Hematoxylin and Eosin (H&E) Progressive Stain

Hematoxylin and Eosin (H&E) Progressive Stain

Reagents for this procedure are sold as individual stain solutions and are available for purchase under separate part numbers with storage requirements and expiration date designated per bottle.

Product Options:

Part # Non-Kit

SOLUTIONS: 500 ml 1 Liter 1 Gallon
Hematoxylin Stain, Mayer Modified Part 1202A Part 1202B Part 1202C
Eosin Y Working Solution Part 1072A Part 1072B Part 1072C

Additionally Needed For H&E Staining:

Hematoxylin & Eosin (H&E) Control Slides Part 4278
Xylene, ACS Part 1445
Alcohol, Ethyl Denatured, 100% Part 10841
Alcohol, Ethyl Denatured, 95% Part 10842

Lithium Carbonate, Saturated Aqueous

OR

Scott Tap Water Substitute

Part 12215

OR

Part 1380

Alcohol, Ethyl Denatured, 70% Part 10844

For storage requirements and expiration date refer to individual product labels.

 

APPLICATION:

Newcomer Supply Hematoxylin & Eosin (H&E) Progressive Stain is used for screening specimens in anatomic pathology, as well as for research, smears, touch preps and other applications. In progressive staining, tissue is left in the hematoxylin solution just long enough to reach the proper endpoint. It may be necessary to examine the slides at different timed intervals to determine when staining is optimal.

Hematoxylin Stain, Mayer Modified is a ready-to-use progressive hematoxylin that does not require filtering and does not contain chloral hydrate or alcohol.

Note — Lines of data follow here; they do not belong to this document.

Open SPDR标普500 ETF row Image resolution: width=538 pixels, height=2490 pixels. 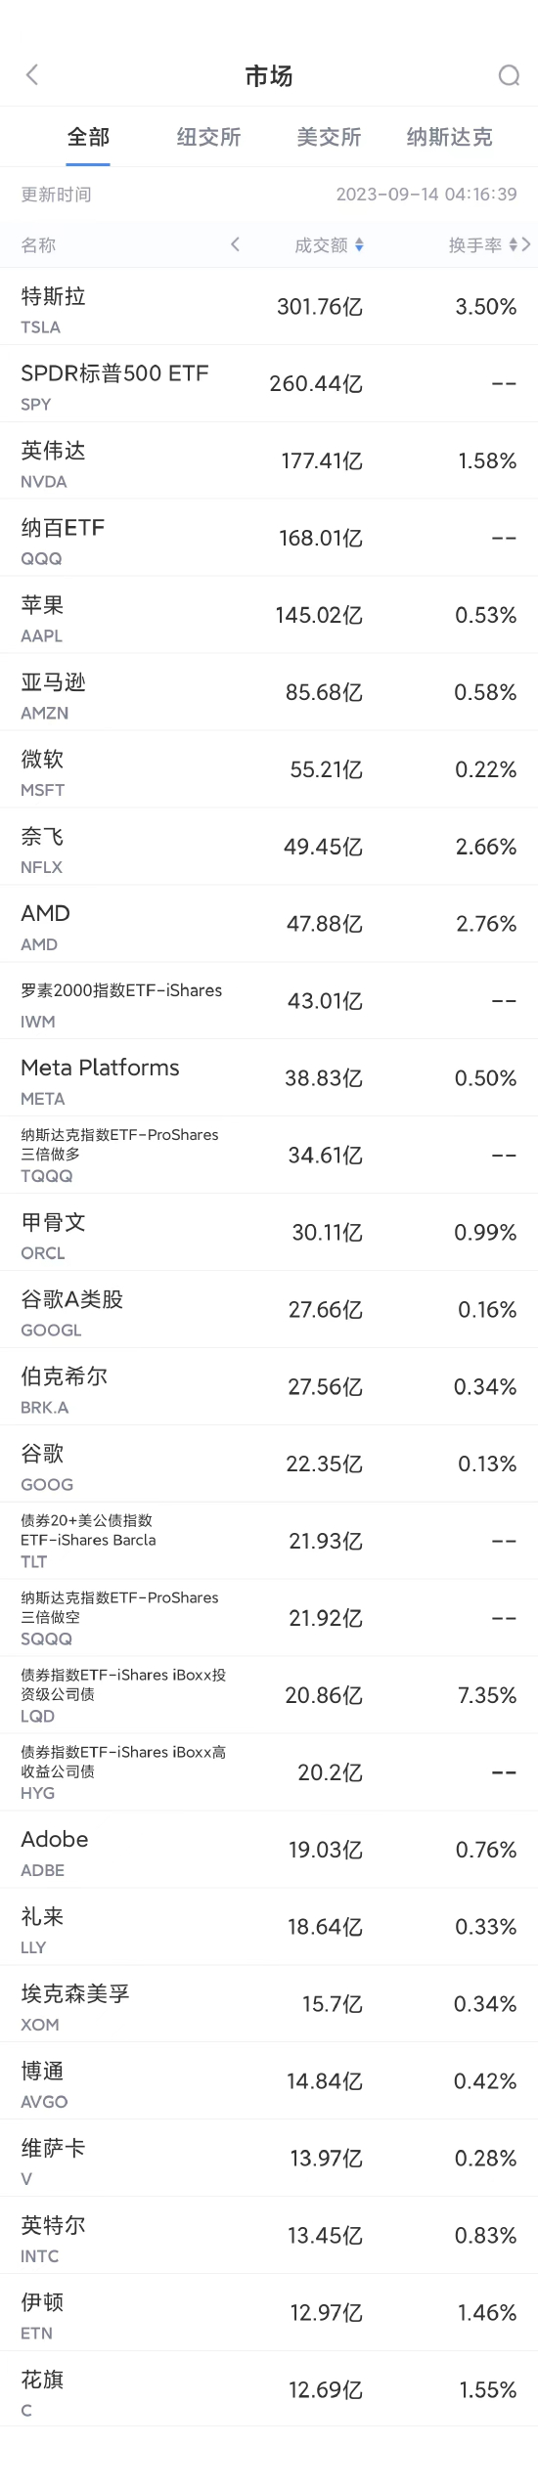[269, 384]
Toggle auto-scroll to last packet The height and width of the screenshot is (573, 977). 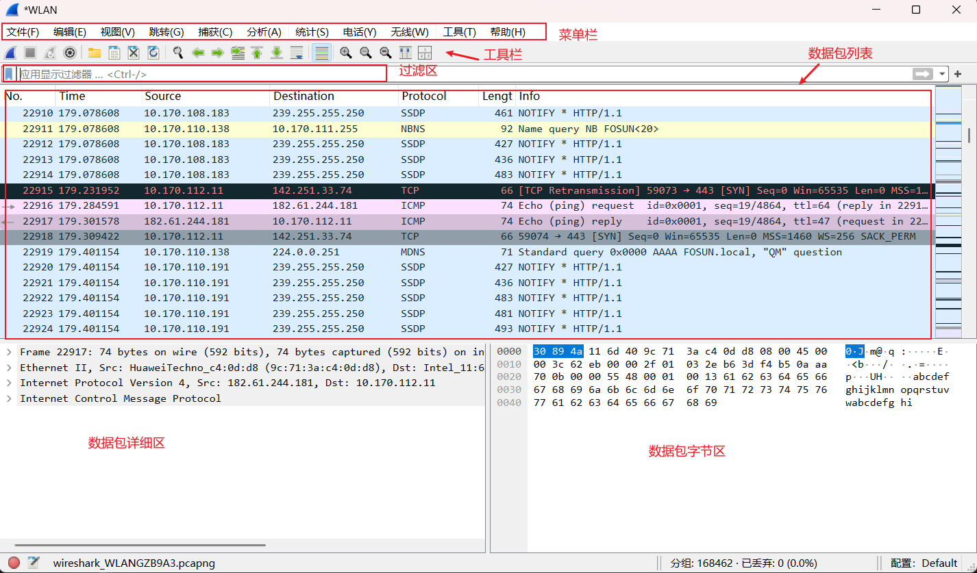tap(297, 53)
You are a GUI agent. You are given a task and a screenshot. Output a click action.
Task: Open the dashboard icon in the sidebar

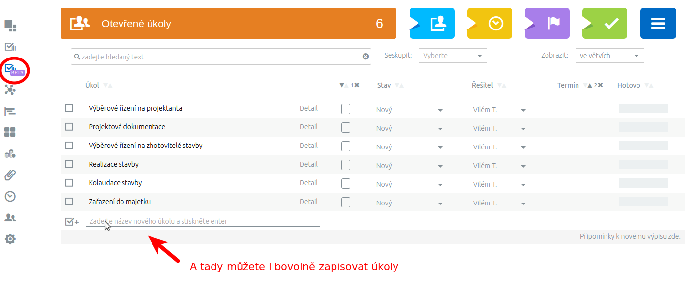(x=10, y=25)
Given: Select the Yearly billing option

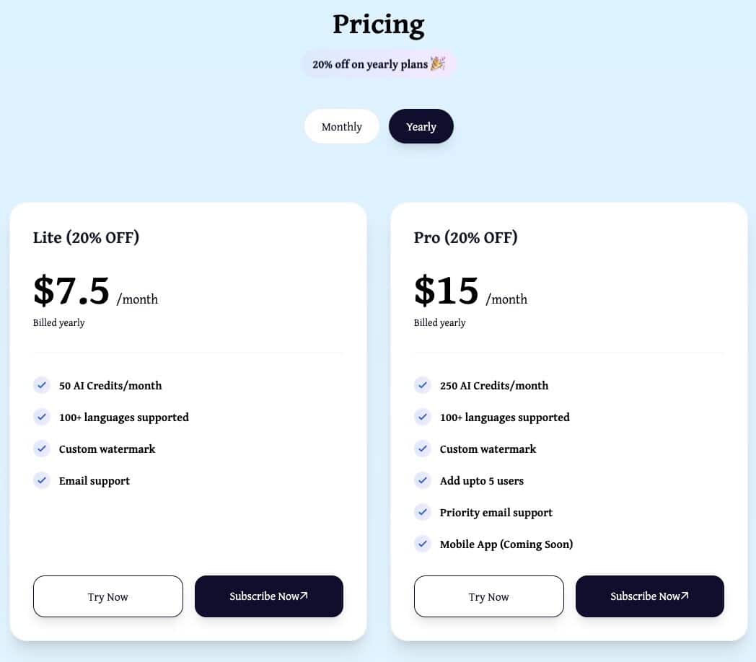Looking at the screenshot, I should [421, 126].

Due to the progressive staining nature of Mayer hematoxylin, over-staining is less likely and an acid alcohol differentiation step is not required in the staining process.

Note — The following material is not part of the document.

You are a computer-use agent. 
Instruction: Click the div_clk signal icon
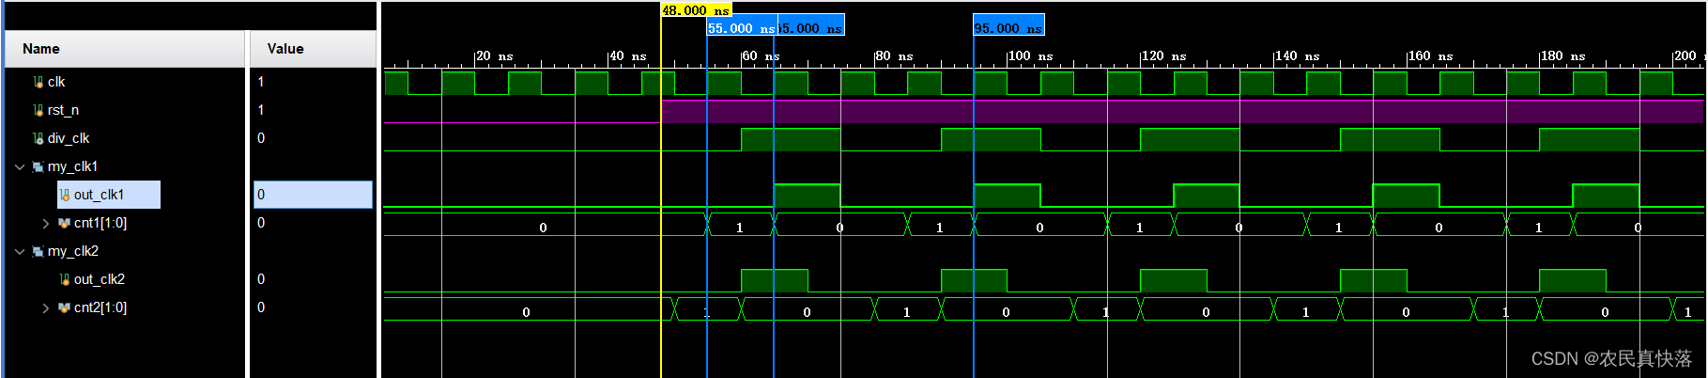(38, 139)
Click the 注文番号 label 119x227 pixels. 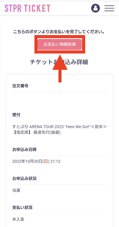[20, 86]
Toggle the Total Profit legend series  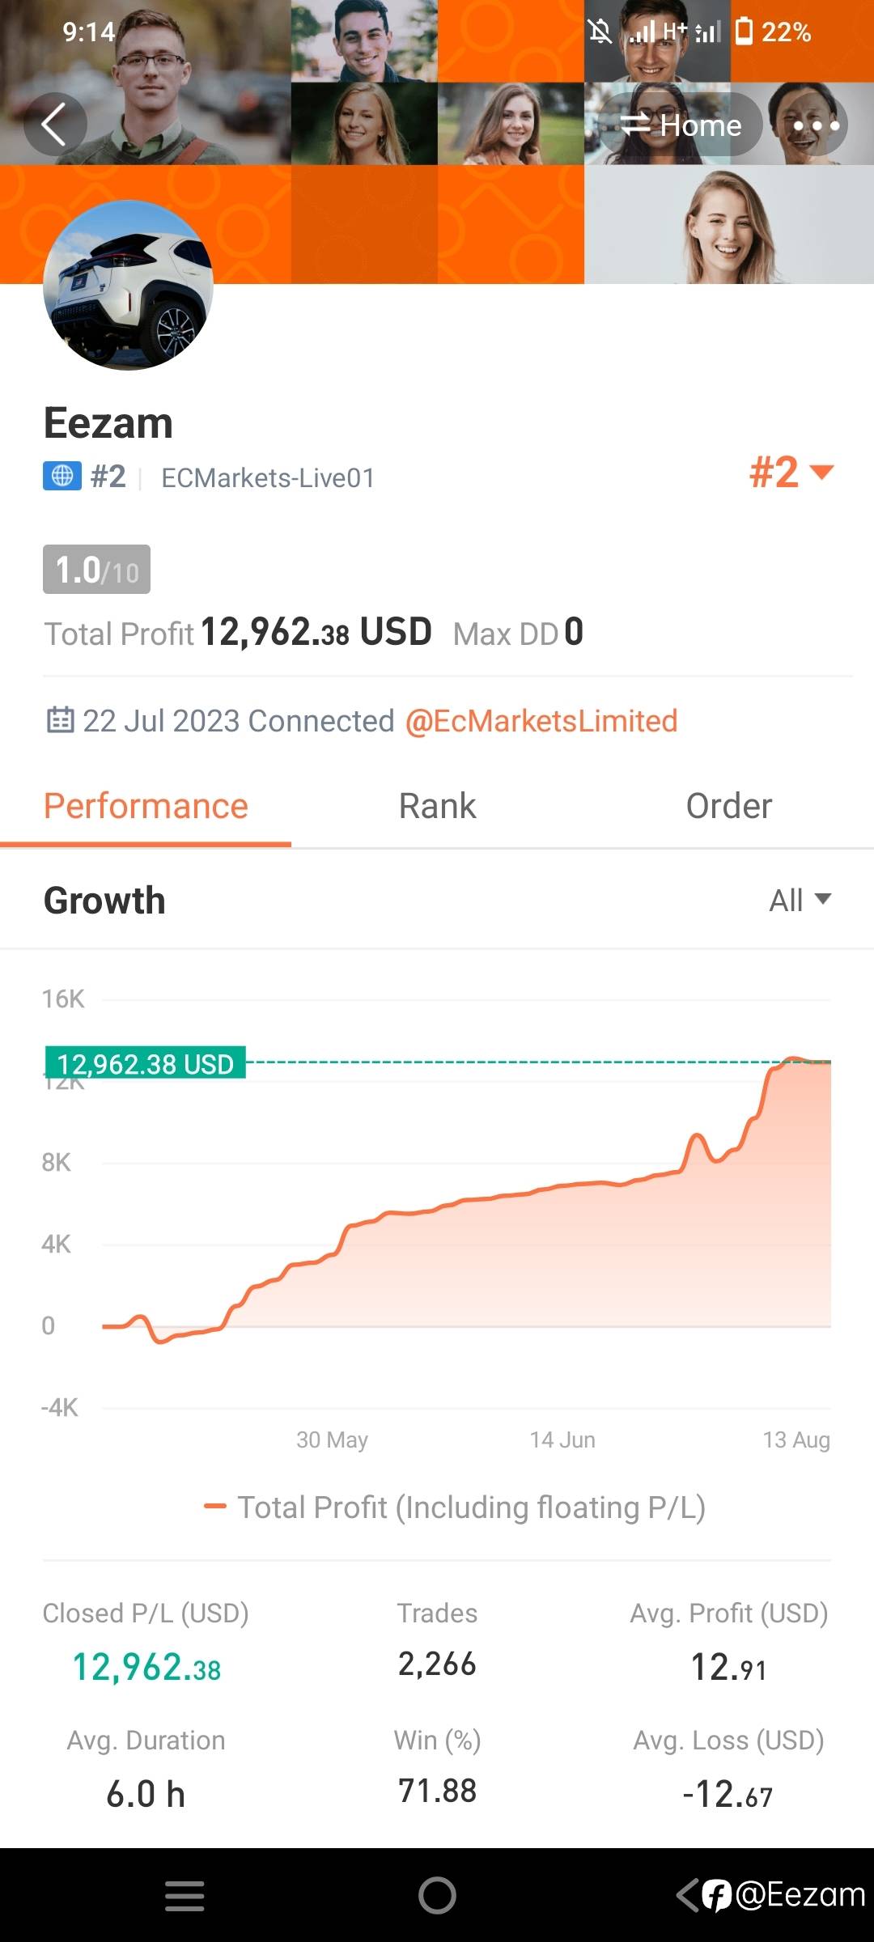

Eosin Y Working Solution is a ready-to-use counterstain with the ability to distinguish between the cytoplasm of different types of cells by staining cytoplasmic components differing shades and intensities of pink to red.

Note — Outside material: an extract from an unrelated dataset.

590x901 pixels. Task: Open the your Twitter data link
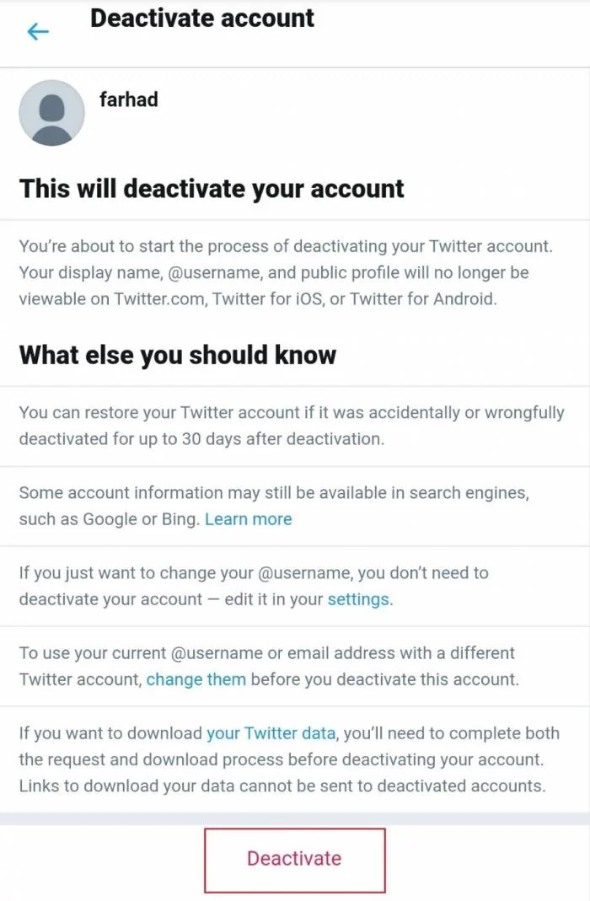coord(271,733)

Quality Control: Since hematoxylin and eosin staining is the foundation of the diagnostic process, maintaining quality is of critical importance. Change staining solutions on a regular basis according to laboratory protocol.  Procedures will vary between laboratories depending upon volume of slides, automation vs manual staining, chemical hygiene and solution integrity.   The longevity of hematoxylin and eosin depend upon these factors and stain quality should be regularly screened with the use of an H&E control slide.

 

METHOD:

Fixation:  Formalin 10%, Phosphate Buffered (Part 1090)

Technique:  Paraffin sections cut at 5 microns

Solutions:  All solutions are manufactured by Newcomer Supply, Inc.

 

STAINING PROCEDURE:

  1. Deparaffinize sections thoroughly in three changes of xylene, 3 minutes each.  Hydrate through two changes each of 100% and 95% ethyl alcohols, 10 dips each.  Wash well with distilled water.
  1. See Procedure Notes #1 and #2.
  1. Stain with Hematoxylin Stain, Mayer Modified, 10-20 minutes, depending on preference of nuclear stain intensity.
  2. Wash well in tap water for 3 minutes.
  3. Blue slides in Lithium Carbonate, Saturated Aqueous (Part 12215) or Scott Tap Water Substitute (Part 1380) for 10 dips.
    1. See Procedure Note #3.
  4. Wash in three changes of tap water; rinse in distilled water.
  5. Drain excess water from rack/slides; proceed to 70% alcohol for 10 dips.
  6. Counterstain in Eosin Y Working Solution for 30 seconds to 3 minutes, depending on preference of intensity.
  7. Dehydrate in two changes of 95% ethyl alcohol for 1 minute each and two changes of 100% ethyl alcohol, 10 dips each.   Clear in three changes of xylene, 10 dips each; coverslip with compatible mounting medium. 

 

RESULTS:

Nuclei Blue
Erythrocytes and eosinophilic granules Bright pink to red
Cytoplasm and other tissue elements Various shades of pink

 

PROCEDURE NOTES:

  1. Drain staining rack/slides after each step to prevent solution carry over.
  2. Do not allow sections to dry out at any point during staining procedure.
  3. Some laboratory tap water may be alkaline enough to accomplish satisfactory bluing, allowing the elimination of Step #4.
  4. If using a xylene substitute, closely follow the manufacturer’s recommendations for deparaffinization and clearing steps.

 

REFERENCES:

  1. Carson, Frieda, Histotechnology: A Self-Instructional Text. 3rd ed. Chicago: ASCP Press, 2009. 114-115.
  2. Luna, Lee G. Manual of Histologic Staining Methods of the Armed Forces Institute of Pathology. 3rd ed. New York: Blakiston Division, McGraw-Hill, 1968. 36-38.
  3. Modifications developed by Newcomer Supply Laboratory.